|
From Komfie Manalo, Opalesque Asia:
High-net worth individuals (HNWIs), or those with investible assets of at least $1m increased their allocations to hedge funds to by 3% in 2009 (climbing to 27% compared with 24% in the previous year), according to the World Wealth Report by Merrill Lynch Wealth Management and Capgemini Consulting Technology.
The 40-page report, which covers the investment trends of global high net worth individuals (HNWI) said that holdings of HNWIs in alternative investments fell to 6% last year compared with 7% in 2008. But that did not prevented wealthy investors from putting their money into hedge funds as the industry recovered from its 2008 losses.

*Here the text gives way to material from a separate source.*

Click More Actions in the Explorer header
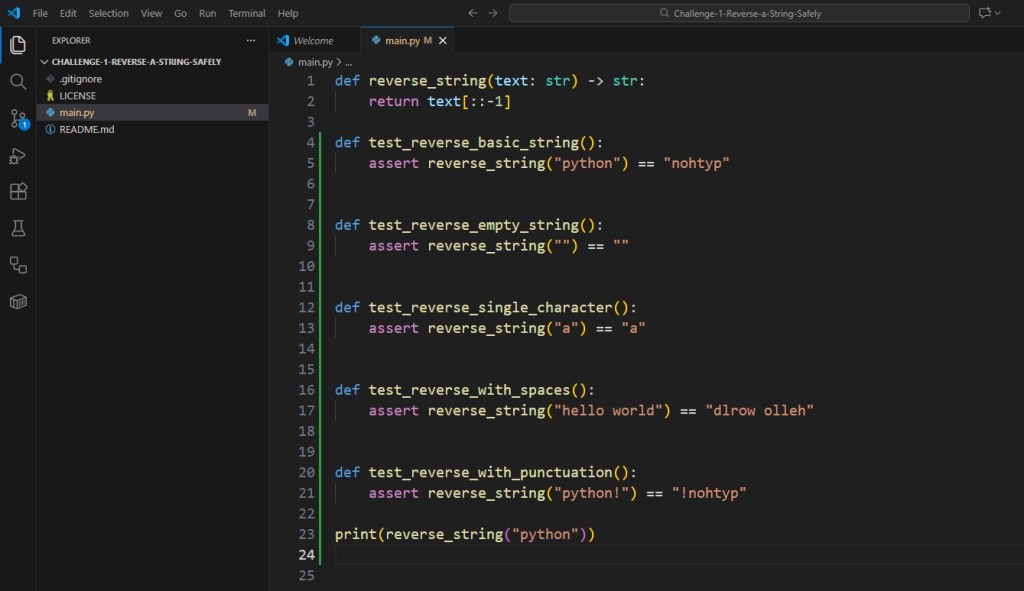The height and width of the screenshot is (591, 1024). tap(250, 40)
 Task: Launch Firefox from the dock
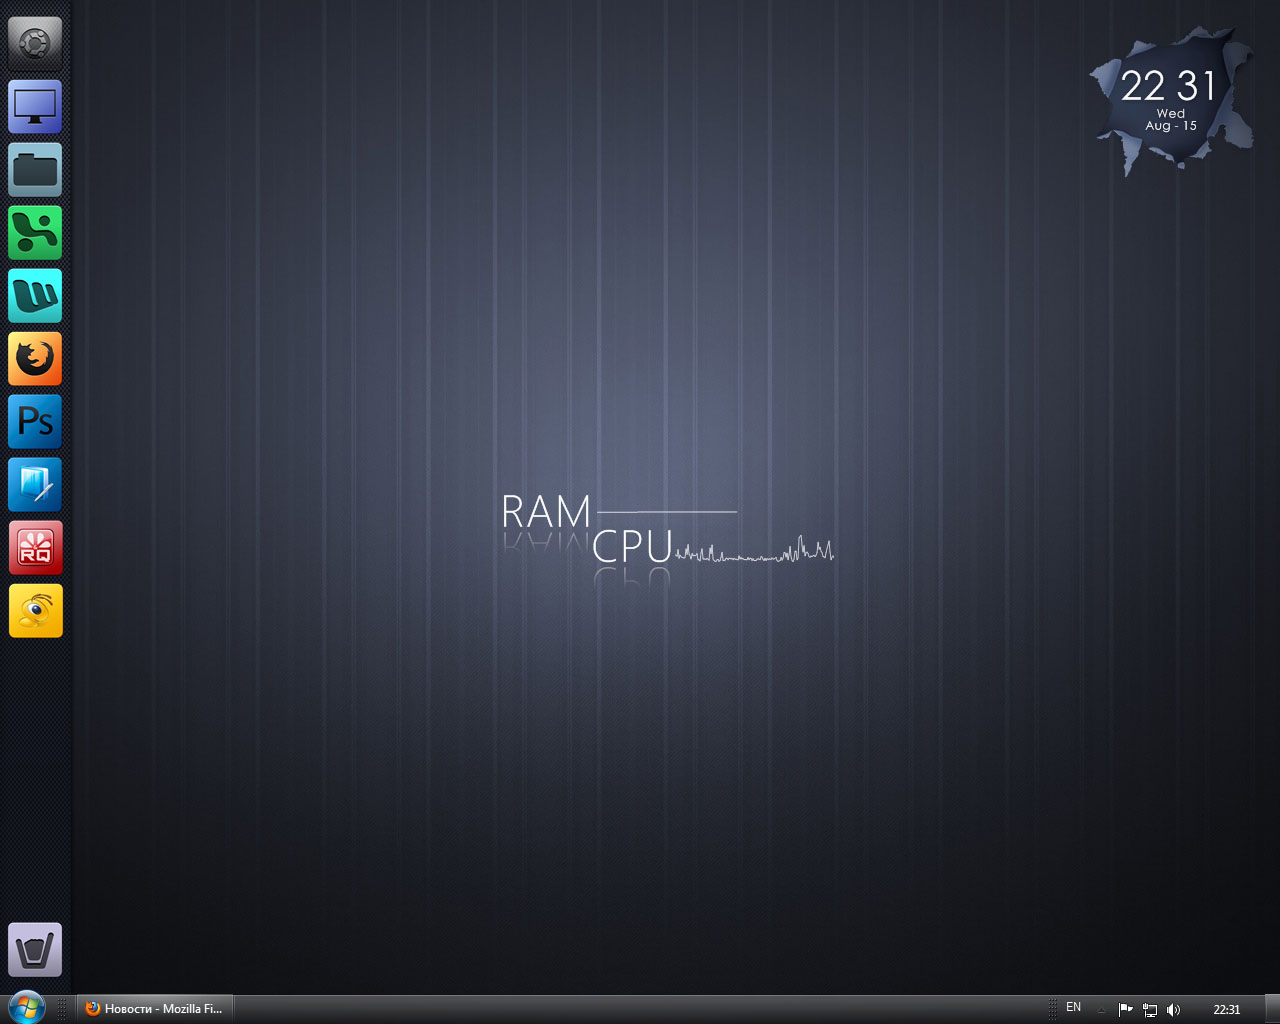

The report, which interviewed some 1,100 wealthy investors, showed that HNWIs from Latin America were the biggest allocators to alternative-investments. Wealthy Latin American investors account for 49% of all alternative investment holdings when the Eurekahedge Latin American Hedge Fund index rose 26.9% in 2009.
Wealthy Europeans also have significant exposures to alternatives, holding 32% of alternative investments in hedge funds last year when the Eurekahedge Europe Index returned 21.85%.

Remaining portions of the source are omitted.